::: Source data :::

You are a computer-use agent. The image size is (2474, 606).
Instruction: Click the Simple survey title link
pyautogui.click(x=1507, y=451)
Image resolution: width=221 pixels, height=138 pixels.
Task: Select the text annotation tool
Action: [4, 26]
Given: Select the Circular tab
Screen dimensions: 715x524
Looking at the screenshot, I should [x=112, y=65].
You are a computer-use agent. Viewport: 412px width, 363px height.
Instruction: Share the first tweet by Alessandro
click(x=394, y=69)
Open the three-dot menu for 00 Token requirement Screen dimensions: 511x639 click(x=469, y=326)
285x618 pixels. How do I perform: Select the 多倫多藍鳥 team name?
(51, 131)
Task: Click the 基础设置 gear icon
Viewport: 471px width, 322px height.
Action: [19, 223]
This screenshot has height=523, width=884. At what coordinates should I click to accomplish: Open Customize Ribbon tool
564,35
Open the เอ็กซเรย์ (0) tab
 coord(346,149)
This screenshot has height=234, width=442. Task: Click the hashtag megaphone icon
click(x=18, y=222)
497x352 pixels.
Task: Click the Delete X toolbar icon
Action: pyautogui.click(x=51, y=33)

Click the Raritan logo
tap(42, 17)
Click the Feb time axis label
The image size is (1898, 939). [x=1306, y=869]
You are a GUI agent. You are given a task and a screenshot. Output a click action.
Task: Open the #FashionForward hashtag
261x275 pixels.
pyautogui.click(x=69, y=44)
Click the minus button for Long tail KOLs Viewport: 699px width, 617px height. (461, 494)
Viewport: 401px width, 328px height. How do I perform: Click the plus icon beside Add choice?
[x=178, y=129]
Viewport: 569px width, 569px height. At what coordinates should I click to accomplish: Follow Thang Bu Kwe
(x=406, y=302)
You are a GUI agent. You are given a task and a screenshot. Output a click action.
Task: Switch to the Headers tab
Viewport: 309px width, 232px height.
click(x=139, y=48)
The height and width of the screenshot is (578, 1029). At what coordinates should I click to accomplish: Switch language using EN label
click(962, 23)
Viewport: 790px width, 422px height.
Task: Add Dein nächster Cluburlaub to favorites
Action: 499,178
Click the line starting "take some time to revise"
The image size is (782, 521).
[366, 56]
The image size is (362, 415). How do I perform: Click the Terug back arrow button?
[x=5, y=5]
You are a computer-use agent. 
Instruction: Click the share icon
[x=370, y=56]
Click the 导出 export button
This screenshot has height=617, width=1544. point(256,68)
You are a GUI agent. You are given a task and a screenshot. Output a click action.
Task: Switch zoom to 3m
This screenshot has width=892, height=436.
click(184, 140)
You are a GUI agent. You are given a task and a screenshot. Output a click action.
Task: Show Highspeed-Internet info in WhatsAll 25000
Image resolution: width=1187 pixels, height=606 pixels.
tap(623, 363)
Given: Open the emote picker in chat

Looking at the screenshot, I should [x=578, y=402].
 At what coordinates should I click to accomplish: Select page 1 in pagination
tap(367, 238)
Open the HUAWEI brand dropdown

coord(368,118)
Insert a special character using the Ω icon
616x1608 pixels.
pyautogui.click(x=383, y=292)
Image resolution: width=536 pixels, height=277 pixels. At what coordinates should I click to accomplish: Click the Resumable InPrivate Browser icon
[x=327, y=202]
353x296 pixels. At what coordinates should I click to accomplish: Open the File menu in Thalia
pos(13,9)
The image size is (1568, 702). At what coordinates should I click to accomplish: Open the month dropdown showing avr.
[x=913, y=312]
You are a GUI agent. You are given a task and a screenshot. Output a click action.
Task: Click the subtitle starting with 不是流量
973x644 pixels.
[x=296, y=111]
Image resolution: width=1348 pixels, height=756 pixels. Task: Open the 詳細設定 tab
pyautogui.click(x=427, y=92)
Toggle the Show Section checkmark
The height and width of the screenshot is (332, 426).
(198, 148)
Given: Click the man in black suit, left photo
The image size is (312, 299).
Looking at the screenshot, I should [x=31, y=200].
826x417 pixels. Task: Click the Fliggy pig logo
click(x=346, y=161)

:::

▸ **What you have to do**
Your task is to reproduce exactly the lines that begin at the line containing "Toggle the Show Section checkmark" and end at the final line of the data above.

▸ **The completed task**
Toggle the Show Section checkmark
The height and width of the screenshot is (332, 426).
(198, 148)
Given: Click the man in black suit, left photo
The image size is (312, 299).
Looking at the screenshot, I should [x=31, y=200].
826x417 pixels. Task: Click the Fliggy pig logo
click(x=346, y=161)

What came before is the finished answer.